─── Material supplied ───

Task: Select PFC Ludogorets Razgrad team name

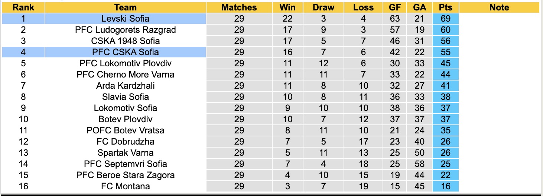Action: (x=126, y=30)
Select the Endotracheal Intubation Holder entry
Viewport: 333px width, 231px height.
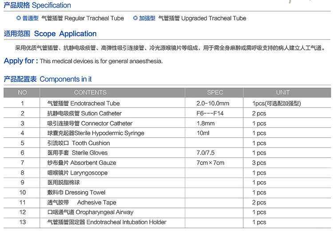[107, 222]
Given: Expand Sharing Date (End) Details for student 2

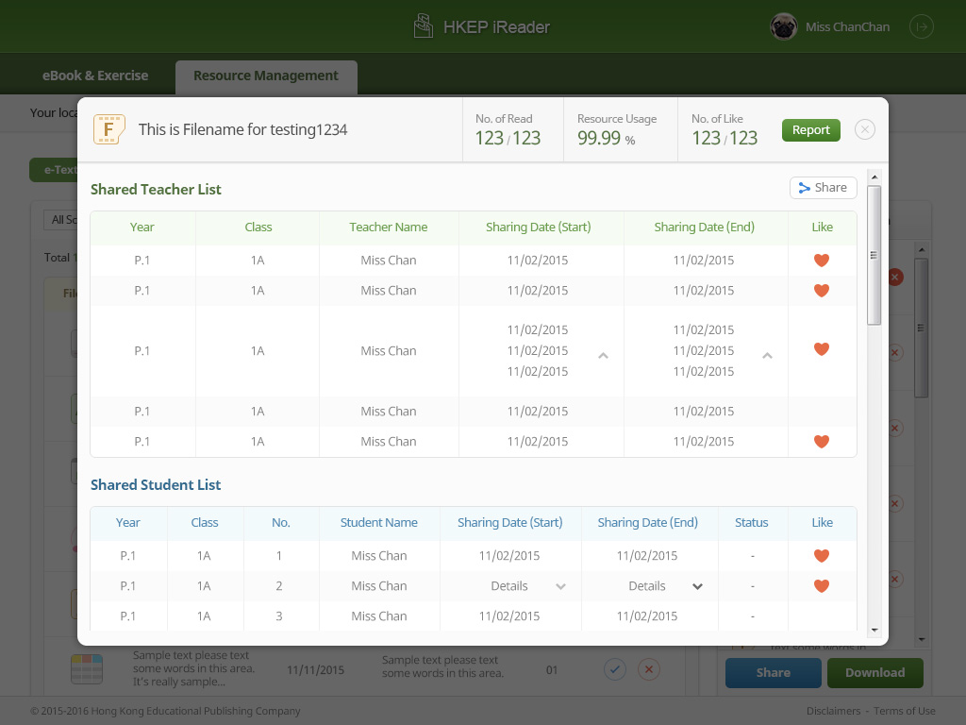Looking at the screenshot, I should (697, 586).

───
─── Material supplied ───

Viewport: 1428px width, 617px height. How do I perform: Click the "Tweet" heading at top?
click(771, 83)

───

### The task
Return every line in the records that contains the word "Select". Treat uppercase and lowercase letters as different.

### Answer to this task
Task: Select PFC Ludogorets Razgrad team name
Select the Endotracheal Intubation Holder entry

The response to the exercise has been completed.